- _Extract provided_:

Just the night before I’d seen a segment on the news show, 60 minutes, where a British adverturer in his 70s, who began a business to fly doctors, equipment and medicine to third world countries is now doing it almost exclusively in impoverished areas of America. His flying doctors, dentists, eye doctors, nurses take over a hall for a weekend in West Virginia, Kentucky, Washington and see about 800 patients over the weekend, sadly having to turn away hundreds for lack of time, personnel and equipment. A man was there who’d had an abcess tooth for more than two years which pained him every day. Young women were there who got a cancer diagnosis that day and the name of a nearby clinic. Yet the story that made me cry was of a petite, slim woman in her seventies, frail and cheerful who’d been one of the ones turned away and still she was cheerful until by a small tender act the journalist interviewing her ushered her to an eye doctor who made an extra few minutes to attend to her. She’s been wearing the same glasses for the last 16 years out of which she has not been able to see properly for years, yet she can’t afford to go to an eye doctor. She has no insurance because she can’t afford it after a lifetime of working. When she thought she’d be turned away she expressed that it was alright, she’d manage somehow, she had some friends and support in her church group, yet her face told another story of disappointment and our working poor. When asked if she asks her friends or church group to help her, she responded she didn’t want to be a burden, and the journalist reassured her there was no shame in asking for help, and she burst into tears. Watching this I began to cry for this frail, poor woman who’s worked her whole life and now can’t even afford an eye exam and a pair of glasses–here, in one of the wealthiest nations in the world.

- _Study questions_:
1) Based on the passage about the flying doctors, answer yes or no for each statement and quote the deciding words. (a) The visiting medical teams see about 800 patients over a weekend. (b) The woman in her seventies had worn the same glasses for ten years. (c) The woman said she asks her church group for help.
2) List every US state the passage about the flying doctors names as a place where the medical teams take over a hall.

- _Supplied material_:
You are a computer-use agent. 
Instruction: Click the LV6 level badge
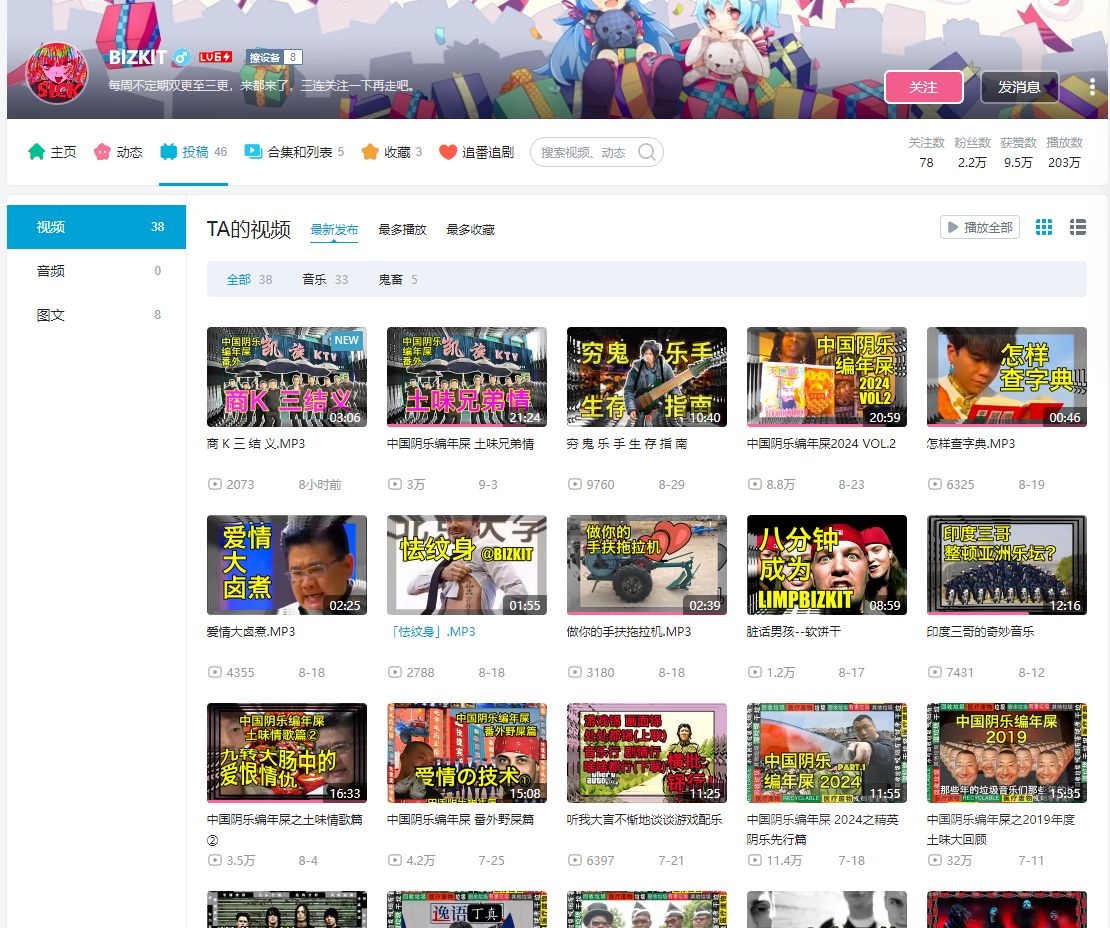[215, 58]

...

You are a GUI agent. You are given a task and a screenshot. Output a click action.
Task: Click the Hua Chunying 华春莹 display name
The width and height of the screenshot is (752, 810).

- _Answer section_:
1)
(a) Yes: "see about 800 patients over the weekend"
(b) No: "She’s been wearing the same glasses for the last 16 years"
(c) No: "she responded she didn’t want to be a burden"

2) West Virginia, Kentucky, Washington